Achtsamkeit

02.05.2021

Achtsamkeit
Achtsam sein
Auf sich acht geben

Achtsamkeit oder “mindfulness” liegt ganz im Trend unserer Zeit.
Wie leicht ist es doch, sich selbst aus den Augen zu verlieren. Stress, Unzufriedenheit, Hektik des Alltags, Nörgeleien können ganz leicht dazu führen, dass unsere kleine harmonische Welt aus den Fugen gerät. Neu ist Achtsamkeit jedoch nicht. Eher wurde sie wiederentdeckt.

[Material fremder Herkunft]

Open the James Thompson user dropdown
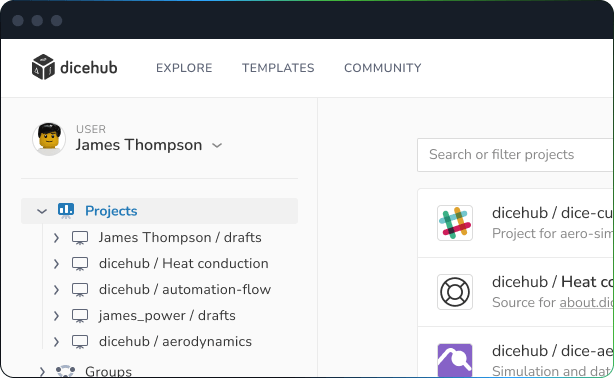Image resolution: width=614 pixels, height=378 pixels. coord(217,146)
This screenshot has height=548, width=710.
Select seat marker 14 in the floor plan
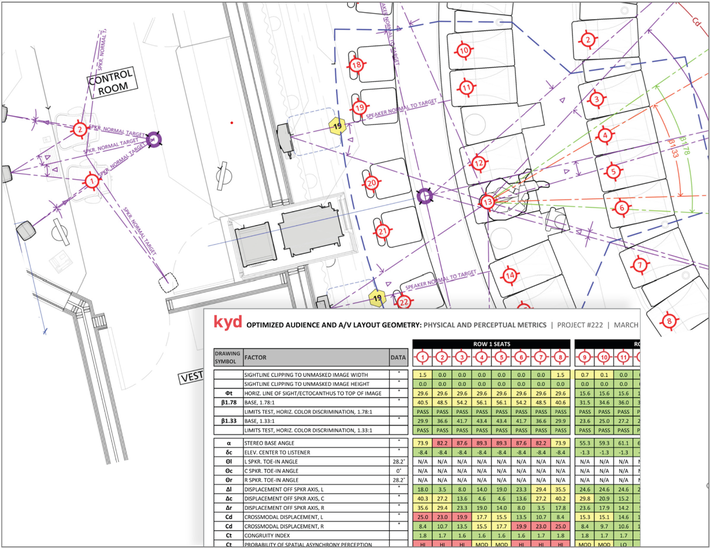point(509,275)

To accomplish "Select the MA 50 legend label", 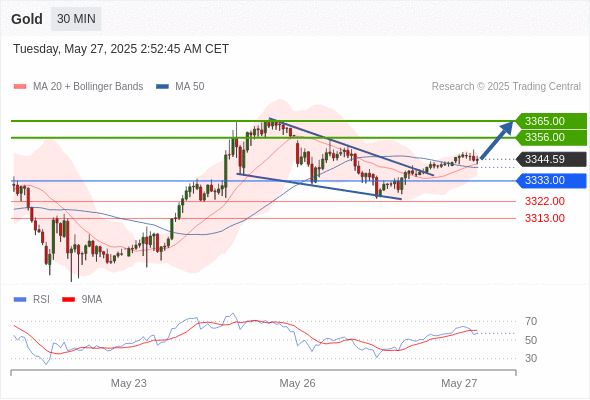I will tap(190, 87).
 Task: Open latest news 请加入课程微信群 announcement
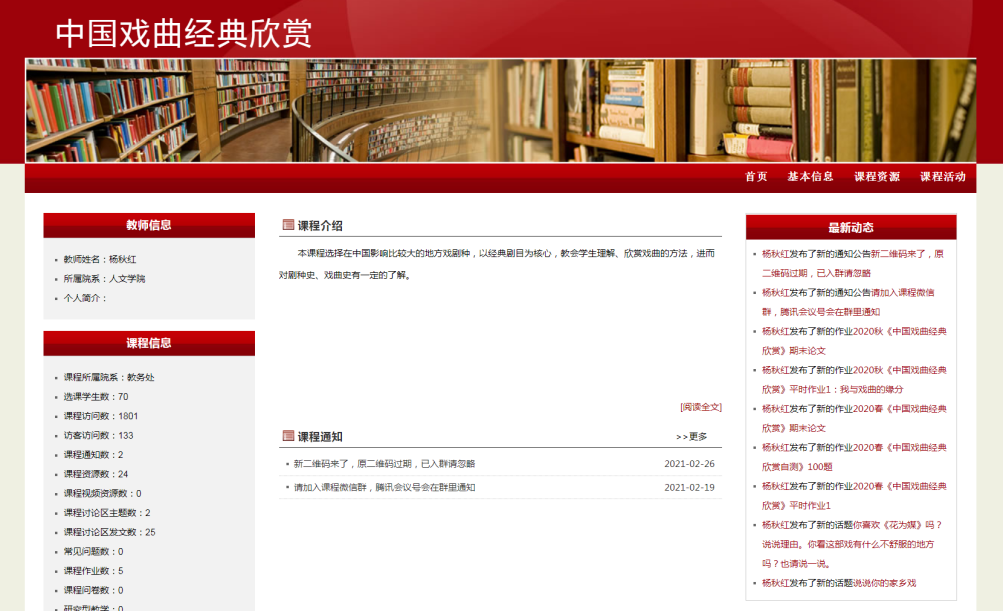point(902,293)
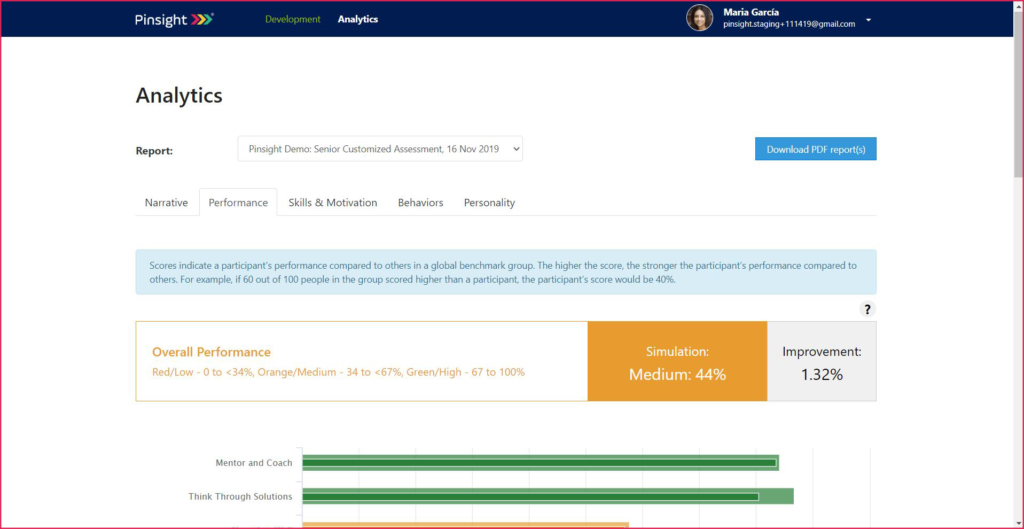Expand the user account dropdown arrow
Viewport: 1024px width, 529px height.
868,20
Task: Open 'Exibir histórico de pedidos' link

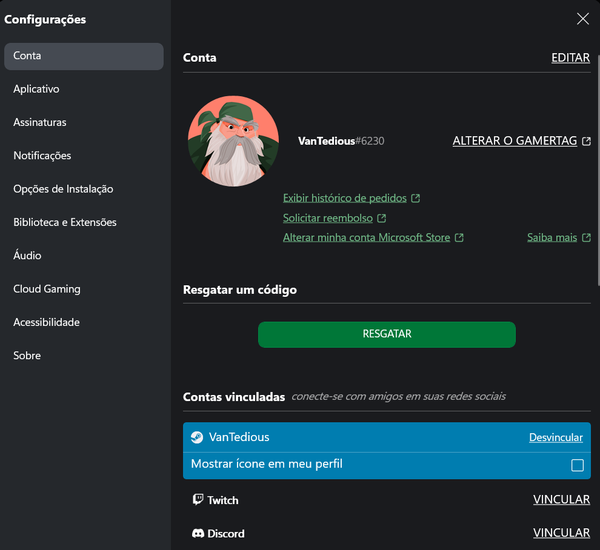Action: tap(345, 198)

Hier folgt ein Gedicht von Dschalal ad-Din Muhammad Rumi (1207 - 1273), der sich schon im Mittelalter Gedanken um das Thema gemacht hat:

Achte gut auf diesen Tag.

Achte gut auf diesen Tag,
denn er ist das Leben –
das Leben allen Lebens.
In seinem kurzen Ablauf liegt alle seine
Wirklichkeit und Wahrheit des Daseins,
die Wonne des Wachsens,
die Größe der Tat,
die Herrlichkeit der Kraft.
Denn das Gestern ist nichts als ein Traum
und das Morgen nur eine Vision.

Das Heute jedoch, recht gelebt,
macht jedes Gestern
zu einem Traum voller Glück
und jedes Morgen
zu einer Vision voller Hoffnung.

Darum achte gut auf diesen Tag.

Dschalal ad-Din Muhammad Rumi zählt zu den bedeutendsten persischsprachigen Dichtern des Mittelalters und gilt als Mitbegründer der islamischen Mystik. Geboren in Balch im heutigen Afghanistan, lebte und wirkte er bis zu seinem Tod in Konya, der heutigen Türkei. Zu Zeiten Rumis wurde Anatolien im islamischen Raum, bezogen auf das Byzantinische Reich, als Rum (“[Ost-] Rom”) bezeichnet, daher der Beiname Rumi (Römer).
Der Mevlevi-Derwisch-Orden geht auf ihn zurück; von seinen Derwischen und späteren Anhängern wird er Mevlana (Herr/Meister) genannt.